===== INPUT DATA =====

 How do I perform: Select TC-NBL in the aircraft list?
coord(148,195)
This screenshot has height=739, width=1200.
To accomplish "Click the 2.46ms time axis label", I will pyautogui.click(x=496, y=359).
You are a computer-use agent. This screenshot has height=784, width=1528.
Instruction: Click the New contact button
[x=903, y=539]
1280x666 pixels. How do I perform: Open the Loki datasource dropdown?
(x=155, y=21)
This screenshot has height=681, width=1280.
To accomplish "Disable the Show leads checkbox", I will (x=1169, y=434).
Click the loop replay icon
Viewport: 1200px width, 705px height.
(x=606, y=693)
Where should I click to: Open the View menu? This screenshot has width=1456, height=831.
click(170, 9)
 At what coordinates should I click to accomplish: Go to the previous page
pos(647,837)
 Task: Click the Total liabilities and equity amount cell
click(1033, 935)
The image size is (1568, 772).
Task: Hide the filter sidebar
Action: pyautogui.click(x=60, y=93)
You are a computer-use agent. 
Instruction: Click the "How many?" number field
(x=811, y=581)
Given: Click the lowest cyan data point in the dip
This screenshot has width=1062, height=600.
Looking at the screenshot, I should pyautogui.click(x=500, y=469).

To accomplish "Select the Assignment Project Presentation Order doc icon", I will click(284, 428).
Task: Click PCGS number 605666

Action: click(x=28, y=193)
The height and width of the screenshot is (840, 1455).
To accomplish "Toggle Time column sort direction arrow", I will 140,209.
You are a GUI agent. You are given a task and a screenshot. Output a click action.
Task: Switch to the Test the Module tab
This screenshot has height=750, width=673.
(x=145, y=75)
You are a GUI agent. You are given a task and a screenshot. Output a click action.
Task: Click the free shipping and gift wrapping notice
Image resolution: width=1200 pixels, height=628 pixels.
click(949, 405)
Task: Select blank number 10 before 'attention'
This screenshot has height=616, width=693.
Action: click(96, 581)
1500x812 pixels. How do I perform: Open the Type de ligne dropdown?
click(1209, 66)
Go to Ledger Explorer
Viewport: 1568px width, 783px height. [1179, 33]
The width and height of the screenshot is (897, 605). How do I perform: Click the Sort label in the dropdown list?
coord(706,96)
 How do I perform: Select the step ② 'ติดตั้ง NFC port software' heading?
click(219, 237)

=====

= TASK OBJECTIVE =
Can you reproduce, word for word, the records from the line containing "1500x812 pixels. How" through the end of the records?

= RESULT OF THIS TASK =
1500x812 pixels. How do I perform: Open the Type de ligne dropdown?
click(1209, 66)
Go to Ledger Explorer
Viewport: 1568px width, 783px height. [1179, 33]
The width and height of the screenshot is (897, 605). How do I perform: Click the Sort label in the dropdown list?
coord(706,96)
 How do I perform: Select the step ② 'ติดตั้ง NFC port software' heading?
click(219, 237)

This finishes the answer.